PROVIDED DATA:
----

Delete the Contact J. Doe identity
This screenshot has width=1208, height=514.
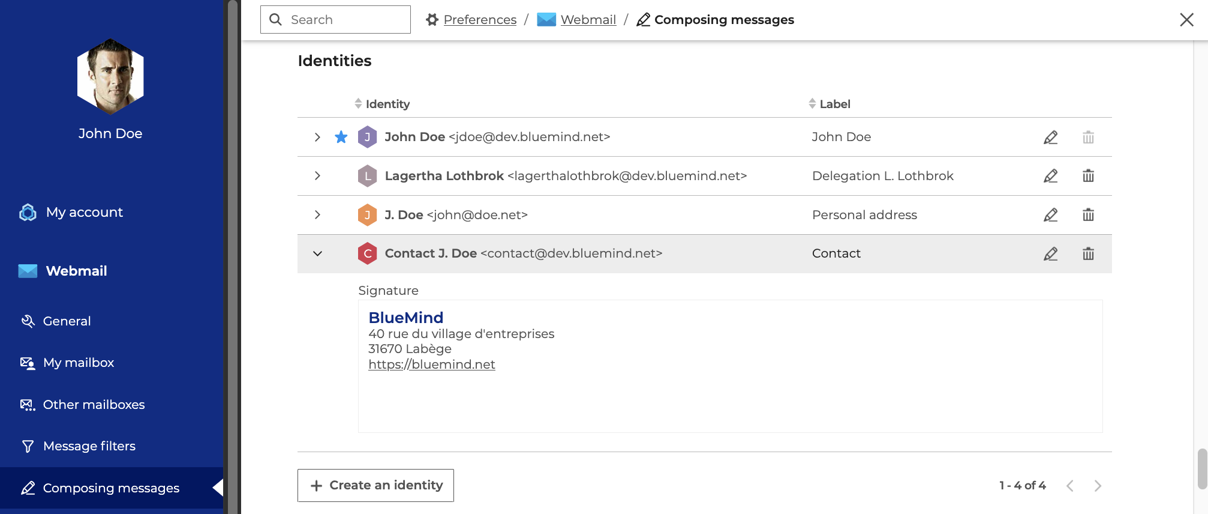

----

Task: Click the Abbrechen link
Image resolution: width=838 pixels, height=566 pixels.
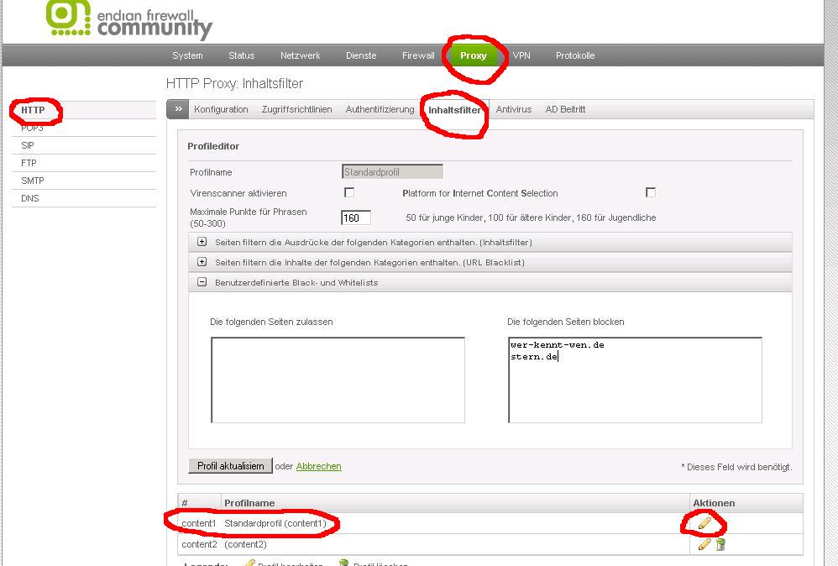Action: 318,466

----

WORK REQUIRED: Using the listing above, return word for word each line from the one that has "Delete the Contact J. Doe identity" through the one that has "This screenshot has width=1208, height=514.", and no line outside that range.

WRITTEN SOLUTION:
Delete the Contact J. Doe identity
This screenshot has width=1208, height=514.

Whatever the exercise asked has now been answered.